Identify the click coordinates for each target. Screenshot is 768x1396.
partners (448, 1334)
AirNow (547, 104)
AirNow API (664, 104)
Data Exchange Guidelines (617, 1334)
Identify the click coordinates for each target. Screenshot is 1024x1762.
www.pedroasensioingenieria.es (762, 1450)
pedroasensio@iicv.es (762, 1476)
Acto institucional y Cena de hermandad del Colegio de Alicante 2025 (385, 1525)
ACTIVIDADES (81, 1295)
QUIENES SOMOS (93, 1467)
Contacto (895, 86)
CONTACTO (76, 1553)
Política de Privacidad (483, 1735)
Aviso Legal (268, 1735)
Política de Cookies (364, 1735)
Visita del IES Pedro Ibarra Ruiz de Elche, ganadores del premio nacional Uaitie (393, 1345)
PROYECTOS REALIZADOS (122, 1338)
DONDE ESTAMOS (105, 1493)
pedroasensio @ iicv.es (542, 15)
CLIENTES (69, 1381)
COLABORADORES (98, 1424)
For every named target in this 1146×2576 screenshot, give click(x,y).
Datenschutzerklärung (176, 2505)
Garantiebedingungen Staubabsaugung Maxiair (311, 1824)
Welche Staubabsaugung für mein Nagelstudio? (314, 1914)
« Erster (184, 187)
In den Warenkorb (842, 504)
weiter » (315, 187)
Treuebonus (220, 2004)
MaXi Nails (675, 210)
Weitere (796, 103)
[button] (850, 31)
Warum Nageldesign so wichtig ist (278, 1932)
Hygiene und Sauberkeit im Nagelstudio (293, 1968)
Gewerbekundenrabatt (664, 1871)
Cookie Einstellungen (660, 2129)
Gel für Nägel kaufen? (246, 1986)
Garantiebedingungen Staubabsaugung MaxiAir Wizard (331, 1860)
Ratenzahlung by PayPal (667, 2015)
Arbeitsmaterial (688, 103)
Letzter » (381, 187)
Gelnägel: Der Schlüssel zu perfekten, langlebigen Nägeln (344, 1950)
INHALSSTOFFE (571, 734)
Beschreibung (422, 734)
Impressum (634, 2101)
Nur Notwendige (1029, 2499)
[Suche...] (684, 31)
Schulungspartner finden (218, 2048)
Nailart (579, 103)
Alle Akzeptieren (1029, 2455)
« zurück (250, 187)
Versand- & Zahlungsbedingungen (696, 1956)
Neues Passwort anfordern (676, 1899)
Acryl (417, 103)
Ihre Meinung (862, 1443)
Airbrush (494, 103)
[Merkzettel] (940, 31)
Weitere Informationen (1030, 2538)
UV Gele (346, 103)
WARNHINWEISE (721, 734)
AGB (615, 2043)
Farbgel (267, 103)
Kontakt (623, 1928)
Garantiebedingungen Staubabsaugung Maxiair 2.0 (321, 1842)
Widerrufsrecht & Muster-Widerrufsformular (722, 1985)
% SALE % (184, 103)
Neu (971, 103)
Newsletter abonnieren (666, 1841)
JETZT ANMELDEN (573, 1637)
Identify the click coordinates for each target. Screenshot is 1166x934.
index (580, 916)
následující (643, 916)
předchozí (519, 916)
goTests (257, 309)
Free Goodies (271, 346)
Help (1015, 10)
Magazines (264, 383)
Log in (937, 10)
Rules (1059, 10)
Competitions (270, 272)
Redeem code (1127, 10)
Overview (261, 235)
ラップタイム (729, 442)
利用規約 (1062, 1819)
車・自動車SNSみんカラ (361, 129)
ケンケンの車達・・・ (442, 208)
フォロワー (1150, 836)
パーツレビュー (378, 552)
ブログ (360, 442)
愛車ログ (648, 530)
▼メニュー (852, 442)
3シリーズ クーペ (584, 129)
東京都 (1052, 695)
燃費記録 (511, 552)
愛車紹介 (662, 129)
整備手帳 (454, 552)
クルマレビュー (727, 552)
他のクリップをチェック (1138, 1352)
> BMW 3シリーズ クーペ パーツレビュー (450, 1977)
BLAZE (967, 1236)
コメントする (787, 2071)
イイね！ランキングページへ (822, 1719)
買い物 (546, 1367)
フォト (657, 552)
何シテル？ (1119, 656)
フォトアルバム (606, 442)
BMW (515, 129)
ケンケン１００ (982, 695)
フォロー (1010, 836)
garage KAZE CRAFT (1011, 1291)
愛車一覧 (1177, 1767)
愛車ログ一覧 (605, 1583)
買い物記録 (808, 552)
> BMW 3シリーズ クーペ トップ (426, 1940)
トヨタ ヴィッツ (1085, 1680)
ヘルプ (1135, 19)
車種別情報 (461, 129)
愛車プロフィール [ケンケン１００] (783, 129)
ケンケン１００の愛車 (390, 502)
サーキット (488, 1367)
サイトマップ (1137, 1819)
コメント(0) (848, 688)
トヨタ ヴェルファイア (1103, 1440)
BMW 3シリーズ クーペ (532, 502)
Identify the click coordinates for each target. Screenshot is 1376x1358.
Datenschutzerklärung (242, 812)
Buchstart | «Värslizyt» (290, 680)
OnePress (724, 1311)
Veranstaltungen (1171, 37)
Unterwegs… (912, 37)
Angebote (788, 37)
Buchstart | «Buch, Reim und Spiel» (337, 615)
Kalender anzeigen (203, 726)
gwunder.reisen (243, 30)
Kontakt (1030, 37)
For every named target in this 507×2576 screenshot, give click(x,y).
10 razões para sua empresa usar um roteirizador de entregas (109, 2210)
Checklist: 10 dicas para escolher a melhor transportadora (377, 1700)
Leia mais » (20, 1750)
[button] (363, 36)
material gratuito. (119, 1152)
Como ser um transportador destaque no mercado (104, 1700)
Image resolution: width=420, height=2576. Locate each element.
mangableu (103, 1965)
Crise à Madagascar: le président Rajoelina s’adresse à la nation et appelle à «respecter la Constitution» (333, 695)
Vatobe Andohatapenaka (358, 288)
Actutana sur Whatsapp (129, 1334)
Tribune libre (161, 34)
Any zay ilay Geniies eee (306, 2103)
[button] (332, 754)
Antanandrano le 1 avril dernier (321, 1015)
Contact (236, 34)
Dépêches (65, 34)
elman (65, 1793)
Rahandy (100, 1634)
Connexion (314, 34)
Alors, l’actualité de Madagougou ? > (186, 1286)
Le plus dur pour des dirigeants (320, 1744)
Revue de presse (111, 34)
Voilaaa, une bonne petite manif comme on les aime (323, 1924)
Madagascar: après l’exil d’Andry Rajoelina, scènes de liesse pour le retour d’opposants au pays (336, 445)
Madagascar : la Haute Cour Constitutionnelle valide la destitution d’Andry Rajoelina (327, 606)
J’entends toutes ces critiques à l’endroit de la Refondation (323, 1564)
=======
_INSTRUCCIONES DE TAREA_:
Vuelve a escribir todos los registros, pero cambia "Treuebonus" por "Kundenbonus". No modifiques nada más.

_RESPUESTA_:
Identify the click coordinates for each target. Screenshot is 768x1396.
partners (448, 1334)
AirNow (547, 104)
AirNow API (664, 104)
Data Exchange Guidelines (617, 1334)
Identify the click coordinates for each target. Screenshot is 1024x1762.
www.pedroasensioingenieria.es (762, 1450)
pedroasensio@iicv.es (762, 1476)
Acto institucional y Cena de hermandad del Colegio de Alicante 2025 (385, 1525)
ACTIVIDADES (81, 1295)
QUIENES SOMOS (93, 1467)
Contacto (895, 86)
CONTACTO (76, 1553)
Política de Privacidad (483, 1735)
Aviso Legal (268, 1735)
Política de Cookies (364, 1735)
Visita del IES Pedro Ibarra Ruiz de Elche, ganadores del premio nacional Uaitie (393, 1345)
PROYECTOS REALIZADOS (122, 1338)
DONDE ESTAMOS (105, 1493)
pedroasensio @ iicv.es (542, 15)
CLIENTES (69, 1381)
COLABORADORES (98, 1424)
For every named target in this 1146×2576 screenshot, give click(x,y).
Datenschutzerklärung (176, 2505)
Garantiebedingungen Staubabsaugung Maxiair (311, 1824)
Welche Staubabsaugung für mein Nagelstudio? (314, 1914)
« Erster (184, 187)
In den Warenkorb (842, 504)
weiter » (315, 187)
Kundenbonus (220, 2004)
MaXi Nails (675, 210)
Weitere (796, 103)
[button] (850, 31)
Warum Nageldesign so wichtig ist (278, 1932)
Hygiene und Sauberkeit im Nagelstudio (293, 1968)
Gewerbekundenrabatt (664, 1871)
Cookie Einstellungen (660, 2129)
Gel für Nägel kaufen? (246, 1986)
Garantiebedingungen Staubabsaugung MaxiAir Wizard (331, 1860)
Ratenzahlung by PayPal (667, 2015)
Arbeitsmaterial (688, 103)
Letzter » (381, 187)
Gelnägel: Der Schlüssel zu perfekten, langlebigen Nägeln (344, 1950)
INHALSSTOFFE (571, 734)
Beschreibung (422, 734)
Impressum (634, 2101)
Nur Notwendige (1029, 2499)
[Suche...] (684, 31)
Schulungspartner finden (218, 2048)
Nailart (579, 103)
Alle Akzeptieren (1029, 2455)
« zurück (250, 187)
Versand- & Zahlungsbedingungen (696, 1956)
Neues Passwort anfordern (676, 1899)
Acryl (417, 103)
Ihre Meinung (862, 1443)
Airbrush (494, 103)
[Merkzettel] (940, 31)
Weitere Informationen (1030, 2538)
UV Gele (346, 103)
WARNHINWEISE (721, 734)
AGB (615, 2043)
Farbgel (267, 103)
Kontakt (623, 1928)
Garantiebedingungen Staubabsaugung Maxiair 2.0 (321, 1842)
Widerrufsrecht & Muster-Widerrufsformular (722, 1985)
% SALE % (184, 103)
Neu (971, 103)
Newsletter abonnieren (666, 1841)
JETZT ANMELDEN (573, 1637)
Identify the click coordinates for each target. Screenshot is 1166x934.
index (580, 916)
následující (643, 916)
předchozí (519, 916)
goTests (257, 309)
Free Goodies (271, 346)
Help (1015, 10)
Magazines (264, 383)
Log in (937, 10)
Rules (1059, 10)
Competitions (270, 272)
Redeem code (1127, 10)
Overview (261, 235)
ラップタイム (729, 442)
利用規約 (1062, 1819)
車・自動車SNSみんカラ (361, 129)
ケンケンの車達・・・ (442, 208)
フォロワー (1150, 836)
パーツレビュー (378, 552)
ブログ (360, 442)
愛車ログ (648, 530)
▼メニュー (852, 442)
3シリーズ クーペ (584, 129)
東京都 (1052, 695)
燃費記録 (511, 552)
愛車紹介 (662, 129)
整備手帳 (454, 552)
クルマレビュー (727, 552)
他のクリップをチェック (1138, 1352)
> BMW 3シリーズ クーペ パーツレビュー (450, 1977)
BLAZE (967, 1236)
コメントする (787, 2071)
イイね！ランキングページへ (822, 1719)
買い物 (546, 1367)
フォト (657, 552)
何シテル？ (1119, 656)
フォトアルバム (606, 442)
BMW (515, 129)
ケンケン１００ (982, 695)
フォロー (1010, 836)
garage KAZE CRAFT (1011, 1291)
愛車一覧 (1177, 1767)
愛車ログ一覧 (605, 1583)
買い物記録 (808, 552)
> BMW 3シリーズ クーペ トップ (426, 1940)
トヨタ ヴィッツ (1085, 1680)
ヘルプ (1135, 19)
車種別情報 (461, 129)
愛車プロフィール [ケンケン１００] (783, 129)
ケンケン１００の愛車 (390, 502)
サーキット (488, 1367)
サイトマップ (1137, 1819)
コメント(0) (848, 688)
トヨタ ヴェルファイア (1103, 1440)
BMW 3シリーズ クーペ (532, 502)
Identify the click coordinates for each target. Screenshot is 1376x1358.
Datenschutzerklärung (242, 812)
Buchstart | «Värslizyt» (290, 680)
OnePress (724, 1311)
Veranstaltungen (1171, 37)
Unterwegs… (912, 37)
Angebote (788, 37)
Buchstart | «Buch, Reim und Spiel» (337, 615)
Kalender anzeigen (203, 726)
gwunder.reisen (243, 30)
Kontakt (1030, 37)
For every named target in this 507×2576 screenshot, give click(x,y).
10 razões para sua empresa usar um roteirizador de entregas (109, 2210)
Checklist: 10 dicas para escolher a melhor transportadora (377, 1700)
Leia mais » (20, 1750)
[button] (363, 36)
material gratuito. (119, 1152)
Como ser um transportador destaque no mercado (104, 1700)
Image resolution: width=420, height=2576. Locate each element.
mangableu (103, 1965)
Crise à Madagascar: le président Rajoelina s’adresse à la nation et appelle à «respecter la Constitution» (333, 695)
Vatobe Andohatapenaka (358, 288)
Actutana sur Whatsapp (129, 1334)
Tribune libre (161, 34)
Any zay ilay Geniies eee (306, 2103)
[button] (332, 754)
Antanandrano le 1 avril dernier (321, 1015)
Contact (236, 34)
Dépêches (65, 34)
elman (65, 1793)
Rahandy (100, 1634)
Connexion (314, 34)
Alors, l’actualité de Madagougou ? > (186, 1286)
Le plus dur pour des dirigeants (320, 1744)
Revue de presse (111, 34)
Voilaaa, une bonne petite manif comme on les aime (323, 1924)
Madagascar: après l’exil d’Andry Rajoelina, scènes de liesse pour le retour d’opposants au pays (336, 445)
Madagascar : la Haute Cour Constitutionnelle valide la destitution d’Andry Rajoelina (327, 606)
J’entends toutes ces critiques à l’endroit de la Refondation (323, 1564)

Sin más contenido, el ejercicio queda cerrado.